On passing your final Private Pilot’s License skills test, you’ll be entitled to take to the skies in reasonable weather conditions during daylight hours. Private pilots can then complete further training to fly safely in a greater range of weather conditions (the Instrument Rating), and also at night (the Night Rating); both focus on how to fly without a visible horizon.
Perhaps obviously, night-capable aircraft will have external and internal lighting, plus a headtorch or two for the pilots, (spare batteries are highly recommended), suitable navigation equipment, and a full instrument panel. Until a few months ago, a C of A aircraft (Certificate of Airworthiness, i.e. factory built and maintained by an engineering company) was required to legally fly at night. However, the UK Civil Aviation Authority has recently announced that some Permit aircraft (aircraft maintained by their owners, and in some cases built by them) that meet certain standards are now permitted to fly at night.

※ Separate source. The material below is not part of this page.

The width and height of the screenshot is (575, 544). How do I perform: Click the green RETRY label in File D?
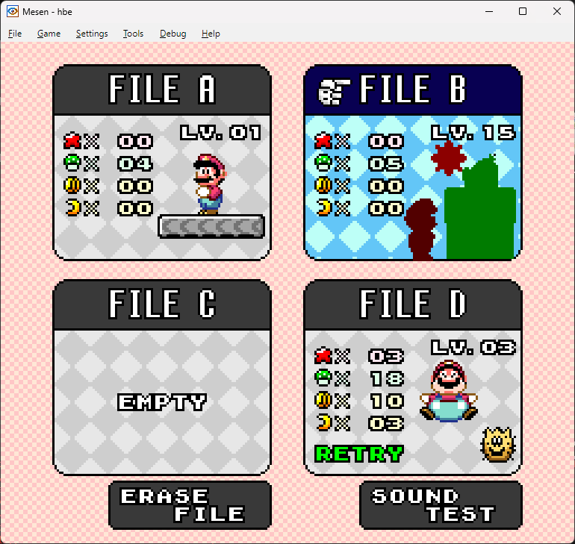pyautogui.click(x=359, y=454)
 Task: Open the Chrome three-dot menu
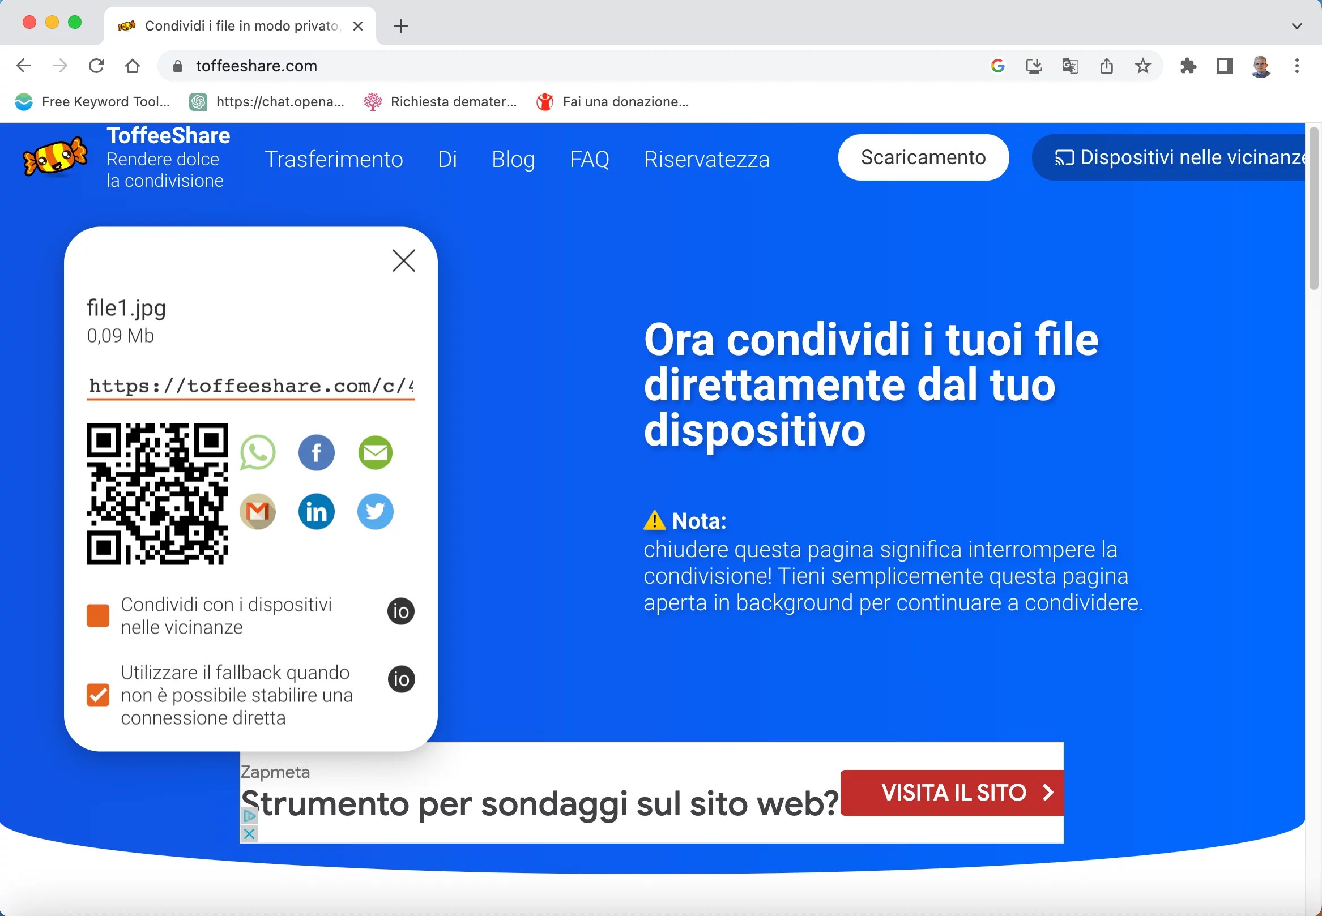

From the earliest stages of training, all pilots are taught to control the aircraft via visual attitude; that is, how the aircraft is positioned relative to the visual horizon (nose high to climb, or rolled to one side at a certain angle to turn, and so on). Therefore if the pilot cannot see the horizon – if the aircraft is flying at night, or in cloud – a panel of instruments must be used to derive the attitude information necessary to control the aircraft. This is easier said than done! There are a number of pitfalls to avoid, and techniques to apply, that are absolutely essential to safe instrument flight; for this reason the standalone PPL includes basic instrument flying as a ‘get-you-out-of-cloud’ emergency manoeuvre only.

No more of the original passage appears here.